After receiving wide public support and achieving interparty consensus, the legalization of surrogacy has one more obstacle to overcome-the procedural requirements prior to the second reading, which to date has been postponed for an indefinite period of time.

Conclusions

The survey into the public opinion regarding the legalization of surrogacy in Bulgaria shows a positive attitude of society against the effective restrictive legal ban. The results of our survey definitively confirmed the results of the public discussions carried out in the course of the debate on the problem. This information is immediately applicable for legalization of surrogacy in Bulgaria. These important issues will be the subject of future studies.

An in-depth analysis of the topic of current issues connected with surrogate motherhood from various points of view shows that in addition to purely procedural and legal aspects, there are also numerous moral and ethical aspects that have to be discussed and complied with prior to the legalization of the procedure. The review of the relevant sources of reference showed considerable differences between the legal norms on an international and European scale. The setting out of a legal framework is also connected with the local way of life, culture and public attitudes.

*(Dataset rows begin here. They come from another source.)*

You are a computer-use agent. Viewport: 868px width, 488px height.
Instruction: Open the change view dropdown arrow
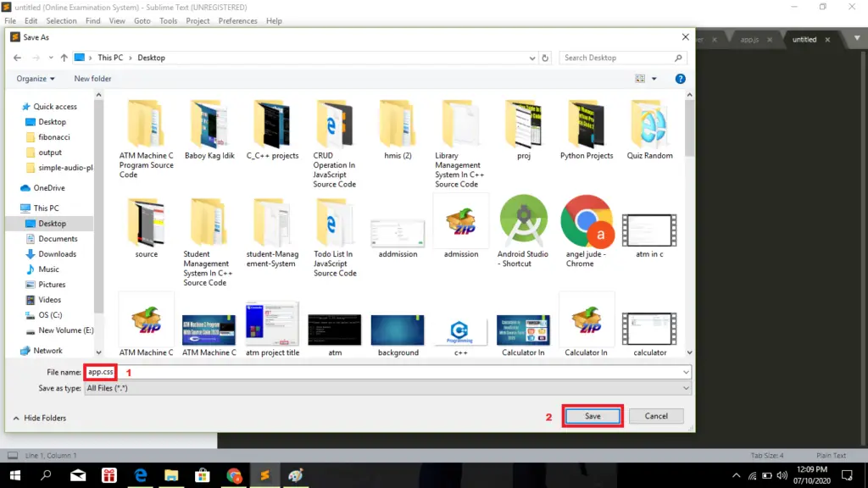coord(654,79)
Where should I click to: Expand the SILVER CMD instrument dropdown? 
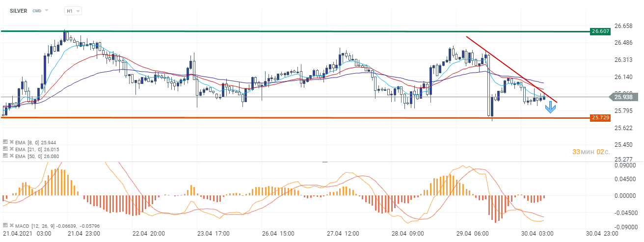(x=47, y=10)
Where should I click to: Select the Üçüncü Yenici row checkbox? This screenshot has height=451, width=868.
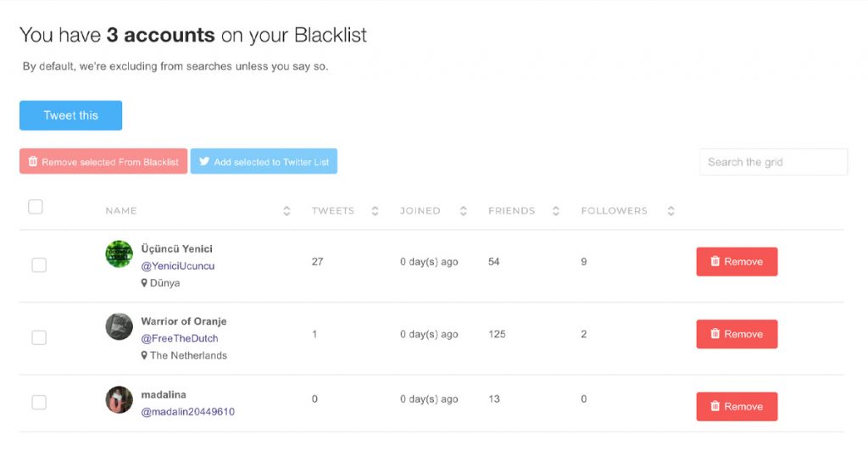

In Bulgaria, infertility treatment has been part of the government policy in recent years. This policy requires not only financial resources but also an adequate legal basis, legal framework. The currently effective restrictive ban does not prevent the practice of surrogacy outside the law. In our opinion, additional measures should be provided to control the risks related to the surrogacy black market. It is also important to conduct scientific studies in different geographic regions and socioeconomic groups, which will be beneficial for evaluation and interpretation of the different society’s attitude towards the surrogacy issues.